GIVEN RECORDS START
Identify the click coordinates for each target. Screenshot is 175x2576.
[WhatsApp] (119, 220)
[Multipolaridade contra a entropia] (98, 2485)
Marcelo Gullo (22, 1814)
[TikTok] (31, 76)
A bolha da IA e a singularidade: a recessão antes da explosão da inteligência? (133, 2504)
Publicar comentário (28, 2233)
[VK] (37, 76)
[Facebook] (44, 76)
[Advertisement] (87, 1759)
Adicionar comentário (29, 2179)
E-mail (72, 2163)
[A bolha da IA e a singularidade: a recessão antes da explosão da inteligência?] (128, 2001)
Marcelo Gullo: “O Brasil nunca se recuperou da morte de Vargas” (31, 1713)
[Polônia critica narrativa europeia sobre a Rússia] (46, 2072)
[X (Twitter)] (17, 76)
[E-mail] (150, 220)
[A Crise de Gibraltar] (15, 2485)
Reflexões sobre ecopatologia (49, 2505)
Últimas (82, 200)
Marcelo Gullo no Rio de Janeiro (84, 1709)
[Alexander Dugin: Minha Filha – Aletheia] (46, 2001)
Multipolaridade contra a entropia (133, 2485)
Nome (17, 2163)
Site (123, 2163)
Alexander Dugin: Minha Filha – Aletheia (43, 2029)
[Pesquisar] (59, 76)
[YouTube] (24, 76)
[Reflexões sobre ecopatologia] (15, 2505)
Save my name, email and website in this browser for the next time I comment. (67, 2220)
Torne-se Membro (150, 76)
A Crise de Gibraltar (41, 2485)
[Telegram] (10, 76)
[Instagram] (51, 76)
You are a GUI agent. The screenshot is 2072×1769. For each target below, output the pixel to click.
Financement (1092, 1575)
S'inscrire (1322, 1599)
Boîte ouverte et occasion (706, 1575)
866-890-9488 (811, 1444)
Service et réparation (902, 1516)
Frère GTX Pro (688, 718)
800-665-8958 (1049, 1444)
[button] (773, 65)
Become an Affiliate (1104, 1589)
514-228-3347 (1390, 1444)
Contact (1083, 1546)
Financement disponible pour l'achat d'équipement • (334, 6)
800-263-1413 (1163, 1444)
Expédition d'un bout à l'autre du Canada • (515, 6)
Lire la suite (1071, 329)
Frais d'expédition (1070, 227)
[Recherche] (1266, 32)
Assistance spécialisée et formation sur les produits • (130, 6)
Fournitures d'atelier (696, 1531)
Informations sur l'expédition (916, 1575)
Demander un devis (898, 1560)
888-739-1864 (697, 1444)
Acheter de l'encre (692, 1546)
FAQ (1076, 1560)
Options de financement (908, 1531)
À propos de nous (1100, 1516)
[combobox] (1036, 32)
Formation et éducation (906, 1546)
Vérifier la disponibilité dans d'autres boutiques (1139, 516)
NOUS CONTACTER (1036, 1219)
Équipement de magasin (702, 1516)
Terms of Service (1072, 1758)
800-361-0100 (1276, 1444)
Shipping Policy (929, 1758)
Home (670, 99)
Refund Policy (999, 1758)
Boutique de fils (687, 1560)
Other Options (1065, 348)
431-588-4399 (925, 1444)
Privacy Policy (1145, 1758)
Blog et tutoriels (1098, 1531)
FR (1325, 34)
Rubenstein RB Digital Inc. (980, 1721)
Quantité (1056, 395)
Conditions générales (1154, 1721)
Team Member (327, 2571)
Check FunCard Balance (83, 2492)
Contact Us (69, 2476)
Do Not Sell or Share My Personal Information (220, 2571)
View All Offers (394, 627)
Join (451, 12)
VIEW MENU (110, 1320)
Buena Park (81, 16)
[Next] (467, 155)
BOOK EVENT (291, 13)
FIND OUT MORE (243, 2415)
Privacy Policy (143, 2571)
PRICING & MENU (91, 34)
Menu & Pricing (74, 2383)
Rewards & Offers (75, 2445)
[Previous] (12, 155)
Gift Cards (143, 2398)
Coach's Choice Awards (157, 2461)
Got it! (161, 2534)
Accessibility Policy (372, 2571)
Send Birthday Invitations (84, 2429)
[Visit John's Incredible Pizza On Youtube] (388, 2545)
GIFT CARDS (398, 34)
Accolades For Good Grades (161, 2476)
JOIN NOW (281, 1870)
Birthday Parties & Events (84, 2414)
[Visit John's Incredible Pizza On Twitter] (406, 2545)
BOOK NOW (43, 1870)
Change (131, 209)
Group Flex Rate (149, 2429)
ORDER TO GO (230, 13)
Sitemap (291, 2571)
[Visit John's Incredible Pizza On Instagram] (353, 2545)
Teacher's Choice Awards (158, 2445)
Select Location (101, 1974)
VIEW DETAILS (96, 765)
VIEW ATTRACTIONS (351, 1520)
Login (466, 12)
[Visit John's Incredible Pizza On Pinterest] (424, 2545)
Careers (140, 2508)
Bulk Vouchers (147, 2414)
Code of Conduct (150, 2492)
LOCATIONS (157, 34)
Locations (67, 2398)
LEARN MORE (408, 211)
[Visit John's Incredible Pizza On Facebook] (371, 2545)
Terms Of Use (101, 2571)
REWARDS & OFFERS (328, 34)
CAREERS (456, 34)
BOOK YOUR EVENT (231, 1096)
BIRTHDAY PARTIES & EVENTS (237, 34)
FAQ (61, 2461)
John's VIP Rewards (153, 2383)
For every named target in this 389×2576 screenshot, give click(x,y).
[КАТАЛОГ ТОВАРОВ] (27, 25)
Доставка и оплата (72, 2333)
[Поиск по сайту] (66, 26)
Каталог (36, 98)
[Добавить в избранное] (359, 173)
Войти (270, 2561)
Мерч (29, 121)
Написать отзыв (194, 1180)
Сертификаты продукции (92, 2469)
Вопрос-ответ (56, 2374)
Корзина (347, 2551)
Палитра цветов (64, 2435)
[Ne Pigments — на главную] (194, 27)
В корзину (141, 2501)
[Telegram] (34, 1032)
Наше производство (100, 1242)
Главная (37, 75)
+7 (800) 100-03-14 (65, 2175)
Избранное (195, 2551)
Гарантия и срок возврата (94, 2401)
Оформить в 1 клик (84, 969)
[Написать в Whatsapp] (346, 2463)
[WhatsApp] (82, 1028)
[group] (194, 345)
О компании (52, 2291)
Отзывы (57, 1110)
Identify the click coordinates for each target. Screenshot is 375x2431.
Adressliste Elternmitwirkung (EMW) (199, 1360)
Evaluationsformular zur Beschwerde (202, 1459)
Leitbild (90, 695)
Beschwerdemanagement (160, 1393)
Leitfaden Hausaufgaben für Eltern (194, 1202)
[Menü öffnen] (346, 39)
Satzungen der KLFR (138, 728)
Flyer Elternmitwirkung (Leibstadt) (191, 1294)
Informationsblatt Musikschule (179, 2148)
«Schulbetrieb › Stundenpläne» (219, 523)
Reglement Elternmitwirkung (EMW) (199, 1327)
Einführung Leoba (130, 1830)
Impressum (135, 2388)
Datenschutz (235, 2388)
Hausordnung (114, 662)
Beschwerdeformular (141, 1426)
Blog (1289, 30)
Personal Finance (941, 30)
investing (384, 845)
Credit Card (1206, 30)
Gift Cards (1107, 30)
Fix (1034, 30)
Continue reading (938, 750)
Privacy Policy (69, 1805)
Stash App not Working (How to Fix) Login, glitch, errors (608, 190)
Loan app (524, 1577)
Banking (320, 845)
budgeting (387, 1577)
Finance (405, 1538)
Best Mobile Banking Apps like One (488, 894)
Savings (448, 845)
GIVEN RECORDS END
WHAT IS EXPECTED: In the listing above, the lines from the one containing "Каталог (36, 98)" through the one containing "Оформить в 1 клик (84, 969)" must be set down exactly, with no other lines.

RESULT:
Каталог (36, 98)
[Добавить в избранное] (359, 173)
Войти (270, 2561)
Мерч (29, 121)
Написать отзыв (194, 1180)
Сертификаты продукции (92, 2469)
Вопрос-ответ (56, 2374)
Корзина (347, 2551)
Палитра цветов (64, 2435)
[Ne Pigments — на главную] (194, 27)
В корзину (141, 2501)
[Telegram] (34, 1032)
Наше производство (100, 1242)
Главная (37, 75)
+7 (800) 100-03-14 (65, 2175)
Избранное (195, 2551)
Гарантия и срок возврата (94, 2401)
Оформить в 1 клик (84, 969)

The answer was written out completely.